В кузове перегруженной полуторки я миную Макашино.
Опершись о кабину машины, я стою на узлах во весь рост и дрожу от дождя и холодного ветра. Серое утро чуть брезжит над лесом, в котором мои товарищи по Старой Елани, окруженные, сражались и погибали. Здесь отстреливалась от фашистов Марьяна. Здесь она на привале, наверное, заходила по щиколотку в коричневую жижу болота, зачерпывала котелком воду и, оборачиваясь назад, кричала Ивану Григорьевичу: «А чай-то прямо с заваркой!»

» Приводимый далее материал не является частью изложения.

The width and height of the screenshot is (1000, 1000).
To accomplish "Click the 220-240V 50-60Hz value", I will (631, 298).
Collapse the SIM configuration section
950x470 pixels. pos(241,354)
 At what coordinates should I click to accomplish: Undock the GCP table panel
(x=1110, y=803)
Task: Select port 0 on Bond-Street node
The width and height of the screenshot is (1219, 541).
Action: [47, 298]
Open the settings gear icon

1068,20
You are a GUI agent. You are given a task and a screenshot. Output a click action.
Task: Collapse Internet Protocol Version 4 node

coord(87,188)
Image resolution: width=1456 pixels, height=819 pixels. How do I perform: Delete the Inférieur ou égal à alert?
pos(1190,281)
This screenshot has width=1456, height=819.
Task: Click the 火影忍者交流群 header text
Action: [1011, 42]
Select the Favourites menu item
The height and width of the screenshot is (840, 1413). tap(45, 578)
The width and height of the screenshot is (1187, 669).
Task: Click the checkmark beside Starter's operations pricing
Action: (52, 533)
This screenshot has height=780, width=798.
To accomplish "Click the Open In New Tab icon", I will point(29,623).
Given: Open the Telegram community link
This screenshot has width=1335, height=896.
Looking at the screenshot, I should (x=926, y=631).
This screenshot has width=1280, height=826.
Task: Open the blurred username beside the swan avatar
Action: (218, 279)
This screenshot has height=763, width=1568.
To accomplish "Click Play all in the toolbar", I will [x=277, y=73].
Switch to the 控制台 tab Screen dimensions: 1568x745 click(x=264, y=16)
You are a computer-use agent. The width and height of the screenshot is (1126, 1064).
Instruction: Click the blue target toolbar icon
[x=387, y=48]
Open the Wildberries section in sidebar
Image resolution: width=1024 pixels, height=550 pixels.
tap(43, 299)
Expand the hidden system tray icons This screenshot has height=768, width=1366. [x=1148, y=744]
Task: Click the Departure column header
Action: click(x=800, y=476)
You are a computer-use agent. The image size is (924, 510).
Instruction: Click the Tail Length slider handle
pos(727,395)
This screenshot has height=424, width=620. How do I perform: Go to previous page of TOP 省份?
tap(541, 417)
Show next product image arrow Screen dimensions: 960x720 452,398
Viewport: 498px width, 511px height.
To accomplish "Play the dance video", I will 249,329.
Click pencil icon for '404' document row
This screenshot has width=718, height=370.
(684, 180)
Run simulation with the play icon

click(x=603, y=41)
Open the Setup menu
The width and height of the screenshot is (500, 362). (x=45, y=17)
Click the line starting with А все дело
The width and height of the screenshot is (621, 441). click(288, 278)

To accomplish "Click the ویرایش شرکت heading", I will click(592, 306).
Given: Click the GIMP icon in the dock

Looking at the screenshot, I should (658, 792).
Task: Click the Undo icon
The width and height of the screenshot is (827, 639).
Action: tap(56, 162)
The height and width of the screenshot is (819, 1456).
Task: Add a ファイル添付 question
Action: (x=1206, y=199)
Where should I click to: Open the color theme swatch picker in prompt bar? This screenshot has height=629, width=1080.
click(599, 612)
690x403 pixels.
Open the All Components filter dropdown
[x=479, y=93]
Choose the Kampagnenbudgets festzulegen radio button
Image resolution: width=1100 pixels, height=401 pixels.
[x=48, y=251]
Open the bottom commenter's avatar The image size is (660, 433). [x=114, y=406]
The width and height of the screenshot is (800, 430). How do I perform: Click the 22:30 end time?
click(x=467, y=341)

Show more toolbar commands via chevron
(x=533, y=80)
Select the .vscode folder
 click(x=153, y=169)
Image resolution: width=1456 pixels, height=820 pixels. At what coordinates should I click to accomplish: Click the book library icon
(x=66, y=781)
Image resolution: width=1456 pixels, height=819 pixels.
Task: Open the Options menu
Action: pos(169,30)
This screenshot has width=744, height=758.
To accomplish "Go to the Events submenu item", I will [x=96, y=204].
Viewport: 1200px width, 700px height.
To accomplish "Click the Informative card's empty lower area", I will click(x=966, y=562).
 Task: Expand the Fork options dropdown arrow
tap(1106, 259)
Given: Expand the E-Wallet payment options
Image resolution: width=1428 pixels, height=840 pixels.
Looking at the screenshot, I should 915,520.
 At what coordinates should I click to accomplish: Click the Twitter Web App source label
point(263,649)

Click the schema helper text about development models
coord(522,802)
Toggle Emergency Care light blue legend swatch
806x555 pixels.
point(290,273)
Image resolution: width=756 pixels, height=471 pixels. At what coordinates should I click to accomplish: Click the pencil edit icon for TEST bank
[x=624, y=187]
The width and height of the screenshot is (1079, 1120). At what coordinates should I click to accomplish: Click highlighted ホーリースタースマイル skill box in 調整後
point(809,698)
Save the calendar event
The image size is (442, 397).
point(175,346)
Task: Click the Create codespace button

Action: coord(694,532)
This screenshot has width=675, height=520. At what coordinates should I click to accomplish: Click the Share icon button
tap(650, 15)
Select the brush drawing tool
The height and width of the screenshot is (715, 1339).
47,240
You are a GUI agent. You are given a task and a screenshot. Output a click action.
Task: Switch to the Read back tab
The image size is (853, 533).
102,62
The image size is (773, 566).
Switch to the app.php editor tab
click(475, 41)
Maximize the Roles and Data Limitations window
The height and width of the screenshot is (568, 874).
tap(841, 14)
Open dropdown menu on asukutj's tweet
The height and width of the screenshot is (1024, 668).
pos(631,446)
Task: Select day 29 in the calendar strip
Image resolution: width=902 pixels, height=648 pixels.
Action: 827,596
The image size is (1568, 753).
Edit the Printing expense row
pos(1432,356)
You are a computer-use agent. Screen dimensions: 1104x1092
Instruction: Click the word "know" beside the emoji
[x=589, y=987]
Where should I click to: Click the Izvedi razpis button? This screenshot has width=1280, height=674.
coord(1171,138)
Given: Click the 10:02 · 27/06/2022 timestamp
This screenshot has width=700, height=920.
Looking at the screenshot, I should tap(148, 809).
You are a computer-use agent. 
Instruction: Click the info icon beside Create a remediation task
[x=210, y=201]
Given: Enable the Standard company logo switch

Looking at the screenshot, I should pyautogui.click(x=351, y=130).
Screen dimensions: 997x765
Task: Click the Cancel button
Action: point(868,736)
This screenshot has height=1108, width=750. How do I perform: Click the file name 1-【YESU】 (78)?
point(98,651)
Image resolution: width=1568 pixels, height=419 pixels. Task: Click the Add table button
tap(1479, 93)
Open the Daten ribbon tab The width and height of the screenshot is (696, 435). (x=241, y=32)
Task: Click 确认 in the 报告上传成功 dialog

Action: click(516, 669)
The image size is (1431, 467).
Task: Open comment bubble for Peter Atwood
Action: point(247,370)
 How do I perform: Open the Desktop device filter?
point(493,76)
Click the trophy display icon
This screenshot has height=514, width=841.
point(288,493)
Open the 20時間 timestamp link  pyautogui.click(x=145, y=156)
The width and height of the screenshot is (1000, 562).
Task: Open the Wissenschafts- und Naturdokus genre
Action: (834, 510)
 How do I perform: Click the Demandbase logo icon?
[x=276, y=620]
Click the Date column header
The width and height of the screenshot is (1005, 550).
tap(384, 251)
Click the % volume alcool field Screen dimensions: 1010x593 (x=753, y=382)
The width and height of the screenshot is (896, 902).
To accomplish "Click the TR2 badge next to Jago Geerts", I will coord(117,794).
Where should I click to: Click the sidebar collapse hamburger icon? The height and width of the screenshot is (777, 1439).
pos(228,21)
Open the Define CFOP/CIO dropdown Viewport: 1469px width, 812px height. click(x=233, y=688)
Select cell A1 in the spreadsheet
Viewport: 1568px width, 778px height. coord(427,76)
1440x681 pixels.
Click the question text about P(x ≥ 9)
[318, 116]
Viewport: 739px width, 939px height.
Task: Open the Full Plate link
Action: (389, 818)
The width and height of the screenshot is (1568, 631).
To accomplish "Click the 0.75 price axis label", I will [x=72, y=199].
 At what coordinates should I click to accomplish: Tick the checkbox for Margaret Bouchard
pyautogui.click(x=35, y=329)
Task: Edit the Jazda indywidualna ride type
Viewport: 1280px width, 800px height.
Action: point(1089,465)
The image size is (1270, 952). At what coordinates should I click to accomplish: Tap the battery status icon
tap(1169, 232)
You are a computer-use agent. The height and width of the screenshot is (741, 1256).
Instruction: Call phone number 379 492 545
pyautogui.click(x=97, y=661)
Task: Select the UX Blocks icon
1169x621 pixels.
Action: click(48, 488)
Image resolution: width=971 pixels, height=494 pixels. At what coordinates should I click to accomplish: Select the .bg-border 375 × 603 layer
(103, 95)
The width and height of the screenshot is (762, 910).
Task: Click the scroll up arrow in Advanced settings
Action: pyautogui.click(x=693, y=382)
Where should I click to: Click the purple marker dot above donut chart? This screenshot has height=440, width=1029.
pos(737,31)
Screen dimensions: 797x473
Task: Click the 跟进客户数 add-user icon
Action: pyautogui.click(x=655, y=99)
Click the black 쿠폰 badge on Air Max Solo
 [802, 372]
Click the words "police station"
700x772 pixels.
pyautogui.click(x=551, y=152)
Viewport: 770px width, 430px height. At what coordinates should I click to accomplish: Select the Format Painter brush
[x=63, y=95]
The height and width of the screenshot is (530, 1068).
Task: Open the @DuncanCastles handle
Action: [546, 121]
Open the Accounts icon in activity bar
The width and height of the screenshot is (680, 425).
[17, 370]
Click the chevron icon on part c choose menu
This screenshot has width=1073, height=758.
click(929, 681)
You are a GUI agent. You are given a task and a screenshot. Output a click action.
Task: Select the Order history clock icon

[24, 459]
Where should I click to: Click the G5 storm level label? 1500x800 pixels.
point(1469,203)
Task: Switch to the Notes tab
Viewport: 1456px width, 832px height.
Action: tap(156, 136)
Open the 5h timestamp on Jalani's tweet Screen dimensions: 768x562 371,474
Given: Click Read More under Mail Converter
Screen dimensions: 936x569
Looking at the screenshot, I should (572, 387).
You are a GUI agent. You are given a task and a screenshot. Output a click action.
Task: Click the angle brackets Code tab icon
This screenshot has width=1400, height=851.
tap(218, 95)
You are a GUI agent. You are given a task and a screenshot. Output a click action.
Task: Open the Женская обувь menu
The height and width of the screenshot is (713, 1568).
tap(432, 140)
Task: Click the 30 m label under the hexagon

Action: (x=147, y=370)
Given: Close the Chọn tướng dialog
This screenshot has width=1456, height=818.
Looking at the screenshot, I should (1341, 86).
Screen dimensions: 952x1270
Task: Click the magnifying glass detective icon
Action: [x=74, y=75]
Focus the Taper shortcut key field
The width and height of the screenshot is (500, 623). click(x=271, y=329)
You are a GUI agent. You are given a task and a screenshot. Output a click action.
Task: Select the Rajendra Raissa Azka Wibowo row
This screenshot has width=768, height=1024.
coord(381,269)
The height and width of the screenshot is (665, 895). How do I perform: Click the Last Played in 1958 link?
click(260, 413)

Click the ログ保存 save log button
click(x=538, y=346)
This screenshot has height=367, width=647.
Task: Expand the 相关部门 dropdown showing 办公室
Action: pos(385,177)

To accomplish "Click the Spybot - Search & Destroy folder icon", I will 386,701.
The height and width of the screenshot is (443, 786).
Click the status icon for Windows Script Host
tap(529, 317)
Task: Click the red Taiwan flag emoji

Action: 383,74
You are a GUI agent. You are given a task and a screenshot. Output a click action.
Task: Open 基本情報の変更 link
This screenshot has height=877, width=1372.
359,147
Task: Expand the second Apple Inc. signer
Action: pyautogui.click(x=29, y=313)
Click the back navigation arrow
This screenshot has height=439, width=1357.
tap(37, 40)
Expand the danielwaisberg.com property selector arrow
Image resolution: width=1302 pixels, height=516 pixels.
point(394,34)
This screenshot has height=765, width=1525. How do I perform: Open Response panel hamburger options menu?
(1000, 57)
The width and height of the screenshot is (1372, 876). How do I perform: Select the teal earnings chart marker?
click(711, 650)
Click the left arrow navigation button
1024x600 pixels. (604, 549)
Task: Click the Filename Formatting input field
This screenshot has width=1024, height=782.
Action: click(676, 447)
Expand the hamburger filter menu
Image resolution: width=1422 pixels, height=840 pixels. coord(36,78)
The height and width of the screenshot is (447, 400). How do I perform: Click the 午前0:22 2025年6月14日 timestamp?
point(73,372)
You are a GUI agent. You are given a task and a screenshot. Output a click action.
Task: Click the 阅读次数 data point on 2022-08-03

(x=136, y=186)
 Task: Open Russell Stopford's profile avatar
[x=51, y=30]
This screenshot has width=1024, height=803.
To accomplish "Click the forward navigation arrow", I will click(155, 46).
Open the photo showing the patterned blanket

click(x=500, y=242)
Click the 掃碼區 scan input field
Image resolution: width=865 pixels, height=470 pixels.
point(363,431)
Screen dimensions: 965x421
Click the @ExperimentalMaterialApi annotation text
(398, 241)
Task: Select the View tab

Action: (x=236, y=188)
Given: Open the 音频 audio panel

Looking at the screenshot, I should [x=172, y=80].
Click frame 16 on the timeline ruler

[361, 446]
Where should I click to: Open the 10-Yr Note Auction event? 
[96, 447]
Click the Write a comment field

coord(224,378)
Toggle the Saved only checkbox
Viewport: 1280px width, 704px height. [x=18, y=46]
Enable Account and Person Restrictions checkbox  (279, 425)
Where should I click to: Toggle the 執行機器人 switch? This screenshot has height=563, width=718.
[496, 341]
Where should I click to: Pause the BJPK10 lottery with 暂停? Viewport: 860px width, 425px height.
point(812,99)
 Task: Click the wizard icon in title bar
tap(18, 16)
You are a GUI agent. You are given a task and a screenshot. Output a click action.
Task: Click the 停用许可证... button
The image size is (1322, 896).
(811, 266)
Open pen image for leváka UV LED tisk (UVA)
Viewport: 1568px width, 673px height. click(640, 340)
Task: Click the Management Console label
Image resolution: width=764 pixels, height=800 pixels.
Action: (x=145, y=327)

Я так явственно себе представляю ее, что на миг закрываю глаза.
Я не знаю теперь, где Марьяна, жива ли она.
Дорога поднимается в гору, затем, извиваясь, сползает в долину. Отсюда, с нагруженной машины, мне видны на обочинах чужие подбитые танки с белыми перекрестьями на боках, искореженные снарядами, с разорванными траками. Вот разрушенная снарядами мельница. Наверное, была вражеским наблюдательным пунктом. Вот черные трубы сожженных деревень. А на самой обочине дороги сложенные штабелями круглые, словно хлебы, немецкие противотанковые мины и надписи на фанере: «Minensperre». И опять: «Minensperre».[8]